If you’re looking to start a business or do anything else that takes a lot of capital, then you may be trying to make sense of the various loan options that are available to you. One of the most common toss-ups people run into is whether to take out a secured or unsecured loan. These are two very different choices, and it’s important to know all the nuances of each one before making a decision. Here, we’ll look at the pros and cons of secured and unsecured loans.
A secured loan, sometimes known as a homeowner loan, is basically a loan that’s backed up by the equity of your property. This is the crux of the main pro of secured loans: they can get pretty big! Compared to unsecured or personal loans, you can borrow much larger amounts through a secured loan, because they’re “secured” against your home. the creditor has less to lose if you can’t pay them back. Another big advantage is that they’re more accessible to people who have poor credit histories. With the property as insurance, your credit score won’t mean nearly as much as it does with unsecured loans. Furthermore, the repayment periods on secured loans are generally longer, making it much easier for people to manage their repayment plans. There’s only one real issue tied to secured loans; if you fail to keep up with the payments, you could lose your home. You could also risk paying over the odds, as there may be pesky early repayment penalties and other fees. As with any kind of loan, it’s extremely important to make sure you read and understand all the terms and conditions.
An unsecured, or personal loan, don’t require you to put down property as security.

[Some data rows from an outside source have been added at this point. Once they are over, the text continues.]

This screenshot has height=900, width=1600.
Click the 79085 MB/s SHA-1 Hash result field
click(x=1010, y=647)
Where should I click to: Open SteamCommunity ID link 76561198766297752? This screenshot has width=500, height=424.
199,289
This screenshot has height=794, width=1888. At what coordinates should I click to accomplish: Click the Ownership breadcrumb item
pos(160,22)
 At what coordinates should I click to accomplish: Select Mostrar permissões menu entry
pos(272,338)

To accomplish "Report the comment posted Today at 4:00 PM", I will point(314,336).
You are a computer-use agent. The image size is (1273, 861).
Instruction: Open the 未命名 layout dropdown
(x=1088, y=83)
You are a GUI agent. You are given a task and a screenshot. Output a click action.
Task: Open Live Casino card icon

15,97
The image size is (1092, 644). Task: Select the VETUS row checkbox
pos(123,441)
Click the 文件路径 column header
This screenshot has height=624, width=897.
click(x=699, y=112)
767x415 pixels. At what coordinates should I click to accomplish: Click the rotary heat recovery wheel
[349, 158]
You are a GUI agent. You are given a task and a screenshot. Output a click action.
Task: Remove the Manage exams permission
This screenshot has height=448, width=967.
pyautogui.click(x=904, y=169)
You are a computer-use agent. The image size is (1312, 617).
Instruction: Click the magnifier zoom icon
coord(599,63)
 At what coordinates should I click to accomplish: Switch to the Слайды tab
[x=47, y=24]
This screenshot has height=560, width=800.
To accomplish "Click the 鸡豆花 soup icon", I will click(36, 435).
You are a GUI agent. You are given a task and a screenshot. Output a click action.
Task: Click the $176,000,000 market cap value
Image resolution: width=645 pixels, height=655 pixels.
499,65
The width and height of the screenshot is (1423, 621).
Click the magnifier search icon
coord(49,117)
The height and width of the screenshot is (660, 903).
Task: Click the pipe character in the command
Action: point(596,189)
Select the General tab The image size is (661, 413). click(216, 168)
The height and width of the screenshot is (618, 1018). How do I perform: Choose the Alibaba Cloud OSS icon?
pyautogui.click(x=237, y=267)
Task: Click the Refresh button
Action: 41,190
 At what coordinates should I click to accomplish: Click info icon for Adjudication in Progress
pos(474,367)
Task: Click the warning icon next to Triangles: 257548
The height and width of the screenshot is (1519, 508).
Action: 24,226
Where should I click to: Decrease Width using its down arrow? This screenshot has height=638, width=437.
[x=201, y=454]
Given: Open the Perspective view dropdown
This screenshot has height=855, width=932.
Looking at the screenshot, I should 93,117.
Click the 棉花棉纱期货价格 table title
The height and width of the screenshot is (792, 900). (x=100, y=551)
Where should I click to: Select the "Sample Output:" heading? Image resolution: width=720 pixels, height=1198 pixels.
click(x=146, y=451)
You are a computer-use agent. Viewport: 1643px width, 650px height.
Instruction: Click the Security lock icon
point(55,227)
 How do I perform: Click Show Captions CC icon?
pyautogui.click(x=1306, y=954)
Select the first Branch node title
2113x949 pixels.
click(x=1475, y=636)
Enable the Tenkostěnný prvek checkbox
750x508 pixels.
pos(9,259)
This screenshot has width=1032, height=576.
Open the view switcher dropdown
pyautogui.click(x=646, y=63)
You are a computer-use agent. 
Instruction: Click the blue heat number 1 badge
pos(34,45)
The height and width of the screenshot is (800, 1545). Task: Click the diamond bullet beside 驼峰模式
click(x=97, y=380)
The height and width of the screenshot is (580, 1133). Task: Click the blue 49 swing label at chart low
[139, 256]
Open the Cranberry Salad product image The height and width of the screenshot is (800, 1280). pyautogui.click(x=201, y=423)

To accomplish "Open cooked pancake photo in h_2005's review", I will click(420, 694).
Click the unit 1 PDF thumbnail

Instead, they’re available to pretty much anyone who has a good enough credit score. Immediately, we see a big pro. You don’t need to own property to apply and qualify for one of these loans, making them much cheaper and easier than secured loans. Compared to secured loans, you’re also given a lot more flexibility as to how and when you pay off. Most borrowers make fixed repayments over one to five years. However, this period can be more or less depending on the creditor. Some lenders will even offer you a payment holiday (usually lasting two or three months) right at the start of the agreement. Having said that, the best rates are usually only given to borrowers who intend to pay back the loan over three to five years. This is where unsecured loans are double-edged swords. If you want to borrow over a shorter period of time, you’ll be looking at much higher interest rates. Compared to secured loans, the interest rates can also be a lot more expensive on larger or smaller amounts. Furthermore, the very best rates on these loans aren’t available to people unless they have an exceptional credit score.
I hope this post has helped you find the loan that’s right for you!